The friend who asked me that question likely had no idea how impactful those seven words would be.
A simple question that we would normally just assume. A simple question that we likely don't notice the significance of most of the time.
The conversation that led to that question happened in a church sanctuary before a service. In the big picture of all my years in church, there's really nothing unusual about this interaction.
So, why was it so significant this time?
It was reminder of the importance of the little things when it comes to making people feel included and welcomed. These very simple things can make the difference for someone in how they experience things.

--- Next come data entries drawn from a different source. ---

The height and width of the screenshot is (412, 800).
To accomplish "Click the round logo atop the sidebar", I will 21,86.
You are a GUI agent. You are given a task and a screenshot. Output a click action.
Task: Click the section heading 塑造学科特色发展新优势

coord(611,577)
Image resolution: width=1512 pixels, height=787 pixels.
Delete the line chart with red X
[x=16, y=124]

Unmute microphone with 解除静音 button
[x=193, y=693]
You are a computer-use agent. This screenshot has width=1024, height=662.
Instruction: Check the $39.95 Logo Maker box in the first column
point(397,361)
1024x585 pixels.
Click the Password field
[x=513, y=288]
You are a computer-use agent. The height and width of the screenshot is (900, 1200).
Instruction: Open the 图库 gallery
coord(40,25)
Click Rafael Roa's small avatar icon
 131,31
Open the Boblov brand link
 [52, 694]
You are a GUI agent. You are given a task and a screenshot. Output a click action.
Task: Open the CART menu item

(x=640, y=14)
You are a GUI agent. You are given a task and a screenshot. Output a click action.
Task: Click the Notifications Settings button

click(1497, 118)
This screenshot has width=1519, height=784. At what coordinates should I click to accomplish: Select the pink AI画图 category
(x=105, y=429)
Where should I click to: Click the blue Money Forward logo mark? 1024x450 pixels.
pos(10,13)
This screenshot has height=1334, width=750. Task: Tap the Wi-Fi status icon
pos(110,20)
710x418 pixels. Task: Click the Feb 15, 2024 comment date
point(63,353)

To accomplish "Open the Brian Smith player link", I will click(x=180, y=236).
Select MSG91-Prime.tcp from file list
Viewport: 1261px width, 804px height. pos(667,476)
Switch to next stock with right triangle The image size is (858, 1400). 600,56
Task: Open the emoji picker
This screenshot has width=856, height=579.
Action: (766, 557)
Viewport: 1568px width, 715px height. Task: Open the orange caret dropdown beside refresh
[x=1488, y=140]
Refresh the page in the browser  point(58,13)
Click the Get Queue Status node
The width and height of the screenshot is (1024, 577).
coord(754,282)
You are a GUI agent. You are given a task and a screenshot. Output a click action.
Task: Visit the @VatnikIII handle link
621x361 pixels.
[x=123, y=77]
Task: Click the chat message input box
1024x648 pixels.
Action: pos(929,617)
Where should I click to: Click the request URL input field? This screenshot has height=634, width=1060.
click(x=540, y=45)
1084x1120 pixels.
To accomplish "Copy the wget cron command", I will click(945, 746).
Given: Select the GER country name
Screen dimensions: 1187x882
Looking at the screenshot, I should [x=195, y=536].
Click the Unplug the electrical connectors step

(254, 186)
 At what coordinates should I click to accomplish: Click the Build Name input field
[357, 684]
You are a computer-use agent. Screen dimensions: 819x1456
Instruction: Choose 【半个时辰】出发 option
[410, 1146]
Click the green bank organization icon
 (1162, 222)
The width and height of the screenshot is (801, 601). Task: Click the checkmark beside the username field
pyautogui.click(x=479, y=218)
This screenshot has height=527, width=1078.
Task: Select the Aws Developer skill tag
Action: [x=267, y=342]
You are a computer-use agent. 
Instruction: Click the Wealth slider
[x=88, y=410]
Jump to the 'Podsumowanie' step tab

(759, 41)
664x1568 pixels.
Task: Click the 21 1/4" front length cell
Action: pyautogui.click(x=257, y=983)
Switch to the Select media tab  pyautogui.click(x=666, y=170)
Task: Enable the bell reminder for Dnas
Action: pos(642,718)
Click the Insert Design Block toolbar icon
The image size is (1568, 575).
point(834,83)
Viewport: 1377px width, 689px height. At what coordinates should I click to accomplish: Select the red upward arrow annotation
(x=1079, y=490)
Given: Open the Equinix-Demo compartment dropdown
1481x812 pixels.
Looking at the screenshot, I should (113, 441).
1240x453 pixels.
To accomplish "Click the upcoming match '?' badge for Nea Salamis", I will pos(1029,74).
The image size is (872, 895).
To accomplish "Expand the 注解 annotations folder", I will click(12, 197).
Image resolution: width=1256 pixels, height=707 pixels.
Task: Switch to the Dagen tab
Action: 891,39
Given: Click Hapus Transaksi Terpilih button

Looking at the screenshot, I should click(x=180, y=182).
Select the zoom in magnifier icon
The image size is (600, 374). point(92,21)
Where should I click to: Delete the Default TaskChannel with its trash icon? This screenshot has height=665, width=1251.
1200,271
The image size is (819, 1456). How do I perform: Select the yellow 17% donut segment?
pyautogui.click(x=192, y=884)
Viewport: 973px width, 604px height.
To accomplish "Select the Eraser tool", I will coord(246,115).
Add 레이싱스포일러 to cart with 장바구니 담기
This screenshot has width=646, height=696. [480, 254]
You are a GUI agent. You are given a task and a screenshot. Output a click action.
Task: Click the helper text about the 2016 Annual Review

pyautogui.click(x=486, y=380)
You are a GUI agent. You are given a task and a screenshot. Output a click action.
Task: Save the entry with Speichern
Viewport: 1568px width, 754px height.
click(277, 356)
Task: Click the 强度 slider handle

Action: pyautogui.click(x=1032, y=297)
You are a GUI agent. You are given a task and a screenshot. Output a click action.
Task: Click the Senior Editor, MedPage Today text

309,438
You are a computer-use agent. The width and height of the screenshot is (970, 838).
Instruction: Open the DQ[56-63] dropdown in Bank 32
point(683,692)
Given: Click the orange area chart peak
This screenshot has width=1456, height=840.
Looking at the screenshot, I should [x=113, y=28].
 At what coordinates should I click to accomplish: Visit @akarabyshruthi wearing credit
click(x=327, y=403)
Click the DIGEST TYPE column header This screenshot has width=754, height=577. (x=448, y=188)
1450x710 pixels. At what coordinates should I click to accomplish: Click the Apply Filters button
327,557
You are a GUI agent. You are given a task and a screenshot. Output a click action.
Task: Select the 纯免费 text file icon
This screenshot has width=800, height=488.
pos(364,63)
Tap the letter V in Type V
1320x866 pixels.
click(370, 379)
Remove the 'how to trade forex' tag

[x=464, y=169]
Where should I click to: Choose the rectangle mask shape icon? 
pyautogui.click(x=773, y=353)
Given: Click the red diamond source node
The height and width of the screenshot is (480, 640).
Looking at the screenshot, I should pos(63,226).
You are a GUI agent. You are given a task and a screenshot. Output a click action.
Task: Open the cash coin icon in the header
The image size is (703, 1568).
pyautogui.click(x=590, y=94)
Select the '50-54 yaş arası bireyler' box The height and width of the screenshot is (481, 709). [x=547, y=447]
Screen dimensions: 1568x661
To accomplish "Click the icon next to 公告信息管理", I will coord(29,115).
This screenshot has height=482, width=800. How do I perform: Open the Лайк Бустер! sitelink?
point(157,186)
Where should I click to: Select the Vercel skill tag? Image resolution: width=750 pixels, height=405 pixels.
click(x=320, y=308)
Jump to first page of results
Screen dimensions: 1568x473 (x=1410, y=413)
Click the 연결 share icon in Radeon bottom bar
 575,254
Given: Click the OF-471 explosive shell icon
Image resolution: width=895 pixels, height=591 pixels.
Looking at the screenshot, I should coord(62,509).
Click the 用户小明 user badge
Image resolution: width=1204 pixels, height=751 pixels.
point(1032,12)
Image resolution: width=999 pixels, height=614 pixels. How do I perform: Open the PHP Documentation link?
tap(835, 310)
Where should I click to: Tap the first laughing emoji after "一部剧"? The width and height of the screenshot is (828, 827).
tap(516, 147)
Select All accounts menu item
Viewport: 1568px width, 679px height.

Church has felt very different for many of us since coming back after COVID restrictions. And for me, this has primarily been noticed in the fact that none of the close friends I used to sit with in church are there - for many different reasons. Sitting in the same area I used to sit in now means being surrounded by people I don't know well, if at all. Their faces are beginning to become familiar, but they're still mostly people who I only know by name.
That has made it easy to feel invisible, alone.
Not because people aren't friendly, but because I feel like I don't know them and they don't know me.
It's made me a lot more conscious of how I respond to people I see at church. The things I say or don't say can have an impact on what someone's experience is. And that means it's important.
And aware of how I talk to those I know, but maybe not as well. Sometimes a simple invitation to sit together could be the difference.
That Sunday evening service when I friend, who I hadn't seen in a while, asked if I wanted to sit with her, made a difference for me. I wasn't totally sure I wanted to be there that night. I was tired . . . and I was tired of going to church and sitting alone. In seven words, my friend changed my experience that night.
And, it can be a simple choice to just make an offer to someone. We have to be intentional, but it's not always a big thing that's needed.
What are the words of invitation, welcome, care that you can offer to those you interact with through-out your day?